Bir yemeği sadece tatmakla kalmayıp, sahne arkasındaki özeni
hissettiğiniz o an... Işıklar, tabaklar, kelimeler ve sessizlik
bile bir koreografiyle sunuluyorsa, hoşgeldiniz fine dining
dünyasına. Evet bu dünyada her detay bir mesaj taşır.
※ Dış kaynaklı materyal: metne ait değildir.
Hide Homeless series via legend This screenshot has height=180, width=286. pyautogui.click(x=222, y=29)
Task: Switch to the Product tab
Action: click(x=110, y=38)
Ne
giyeceğinizden nasıl davranacağınıza, hangi soruları sormanız
gerektiğinden, yemeğe nasıl dokunmanız gerektiğine kadar her adım
bilinçle atılır. Şefin tabağa koyduğu malzeme kadar, sizin o tabağa
nasıl yaklaştığınız da deneyimin parçası. Bu yüzden fine dining
yalnızca elit bir yemek tarzı değil, farkındalığı yüksek bir
yeme-içme kültürüdür.
İstanbul ve Bodrum gibi gastronomi merkezlerimiz, çoktan Michelin
yıldızlarını hak eden restoranlarla doldu. 2024 yılında en çok
Michelin yıldızlı restorana sahip ülkeler listesinde zirvede
Fransa, Japonya ve İtalya var. Ama Türkiye de o listeye adım adım
yaklaşıyor. Şeflerimiz her geçen gün yeni teknikler öğreniyor,
tabaklarını dünya standartlarında sunuyor, sınırları zorluyor.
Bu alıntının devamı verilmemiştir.